The Pittsburgh Food Policy Council serves as a collaborative advisory organization, bringing together stakeholders from diverse food-related sectors to examine, develop, and improve the food system of our region. The PFPC convenes more than 80 entities to advance a shared vision for a food system that benefits the community, the economy and the environment in ways that are just, equitable and sustainable.
“Urban Ag Week” events brought together local and state officials, including PA Secretary of Agriculture Russell Redding, County Executive Rich Fitzgerald, Health Director Dr. Karen Hacker, urban agriculture practitioners and other members of the Pittsburgh Food Policy Council. Lunch at the Kingsley Association used locally sourced products.
The Secretary read a proclamation and announced exciting work in the Greater Pittsburgh foodshed, as well as officially named regional members to the PA Urban Ag Advisory Committee. The PFPC’s Urban Agriculture Working Group consists of more than 15 local agriculture, community development and environmental organizations and practitioners.
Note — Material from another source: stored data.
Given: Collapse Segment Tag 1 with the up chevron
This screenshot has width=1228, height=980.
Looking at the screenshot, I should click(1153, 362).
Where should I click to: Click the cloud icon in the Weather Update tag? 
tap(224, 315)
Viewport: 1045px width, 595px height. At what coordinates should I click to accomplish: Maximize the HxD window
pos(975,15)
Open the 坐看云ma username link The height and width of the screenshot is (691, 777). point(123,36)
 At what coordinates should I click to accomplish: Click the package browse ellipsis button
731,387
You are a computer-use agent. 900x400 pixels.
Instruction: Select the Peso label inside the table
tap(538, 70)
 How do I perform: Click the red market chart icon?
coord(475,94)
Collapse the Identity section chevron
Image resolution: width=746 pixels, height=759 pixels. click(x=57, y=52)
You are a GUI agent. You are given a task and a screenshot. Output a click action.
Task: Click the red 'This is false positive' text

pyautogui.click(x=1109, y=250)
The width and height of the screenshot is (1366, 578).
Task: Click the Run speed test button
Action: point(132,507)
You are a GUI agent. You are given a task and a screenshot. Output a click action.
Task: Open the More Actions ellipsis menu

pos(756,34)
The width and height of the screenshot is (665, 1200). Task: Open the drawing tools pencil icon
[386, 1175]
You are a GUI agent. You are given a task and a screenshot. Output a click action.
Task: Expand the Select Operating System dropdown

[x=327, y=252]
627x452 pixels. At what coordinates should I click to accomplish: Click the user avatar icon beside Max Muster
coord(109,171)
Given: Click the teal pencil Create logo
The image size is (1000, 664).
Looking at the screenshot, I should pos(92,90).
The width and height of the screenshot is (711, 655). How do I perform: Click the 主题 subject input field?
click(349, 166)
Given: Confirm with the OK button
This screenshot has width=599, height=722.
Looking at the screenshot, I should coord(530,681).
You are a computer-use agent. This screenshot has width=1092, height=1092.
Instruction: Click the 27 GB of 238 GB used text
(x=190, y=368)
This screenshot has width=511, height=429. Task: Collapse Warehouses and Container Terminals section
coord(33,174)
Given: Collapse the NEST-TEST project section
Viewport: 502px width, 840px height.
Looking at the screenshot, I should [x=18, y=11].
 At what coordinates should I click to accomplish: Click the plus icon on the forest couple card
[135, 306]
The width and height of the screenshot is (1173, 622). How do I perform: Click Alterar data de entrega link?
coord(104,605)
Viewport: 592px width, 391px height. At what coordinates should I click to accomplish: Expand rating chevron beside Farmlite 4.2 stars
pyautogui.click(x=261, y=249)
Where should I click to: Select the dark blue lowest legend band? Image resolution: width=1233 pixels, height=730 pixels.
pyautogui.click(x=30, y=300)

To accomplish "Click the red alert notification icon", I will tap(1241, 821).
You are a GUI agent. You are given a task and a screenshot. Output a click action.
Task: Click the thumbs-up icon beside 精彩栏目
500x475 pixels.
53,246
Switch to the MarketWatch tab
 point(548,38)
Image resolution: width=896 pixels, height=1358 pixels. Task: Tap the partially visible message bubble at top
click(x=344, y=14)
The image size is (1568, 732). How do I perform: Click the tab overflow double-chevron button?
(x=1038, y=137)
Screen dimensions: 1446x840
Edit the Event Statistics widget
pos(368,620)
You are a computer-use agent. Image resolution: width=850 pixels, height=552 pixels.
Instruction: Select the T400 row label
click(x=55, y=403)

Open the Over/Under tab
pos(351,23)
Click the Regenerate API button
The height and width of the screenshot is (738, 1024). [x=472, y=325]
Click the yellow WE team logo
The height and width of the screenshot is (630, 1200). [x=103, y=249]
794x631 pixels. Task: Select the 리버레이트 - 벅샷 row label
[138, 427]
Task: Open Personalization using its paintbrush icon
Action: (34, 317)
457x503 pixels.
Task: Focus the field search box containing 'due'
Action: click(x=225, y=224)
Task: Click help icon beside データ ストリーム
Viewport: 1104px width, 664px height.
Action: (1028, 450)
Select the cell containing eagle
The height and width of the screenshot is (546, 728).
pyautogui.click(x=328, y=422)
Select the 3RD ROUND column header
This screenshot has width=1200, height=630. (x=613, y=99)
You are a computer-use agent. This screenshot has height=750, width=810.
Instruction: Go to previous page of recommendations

The group works together to implement policies and programs that improve the ability of people to grow, share and sell healthy food which contributes to increasing food security, economic opportunity, health promotion and healthy food access.
“We are thrilled to see the Commonwealth of Pennsylvania recognize and support the role of urban agriculture,” says Dawn Plummer, PFPC executive director. “Delighted to welcome the PDA to the Pittsburgh area and have the opportunity to show off our region’s robust network of dedicated urban growers and their projects. These urban gardens and farms grow more than nutritious food--they grow intergenerational gardeners, healthy soils, community connections and pride.”